**THE TASK**: An exact copy of all the entries is what is needed here.

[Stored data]
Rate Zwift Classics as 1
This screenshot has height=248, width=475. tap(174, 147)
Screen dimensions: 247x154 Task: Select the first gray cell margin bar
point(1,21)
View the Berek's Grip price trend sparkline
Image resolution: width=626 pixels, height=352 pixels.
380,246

**SOLUTION FOR THIS TASK**:
Rate Zwift Classics as 1
This screenshot has height=248, width=475. tap(174, 147)
Screen dimensions: 247x154 Task: Select the first gray cell margin bar
point(1,21)
View the Berek's Grip price trend sparkline
Image resolution: width=626 pixels, height=352 pixels.
380,246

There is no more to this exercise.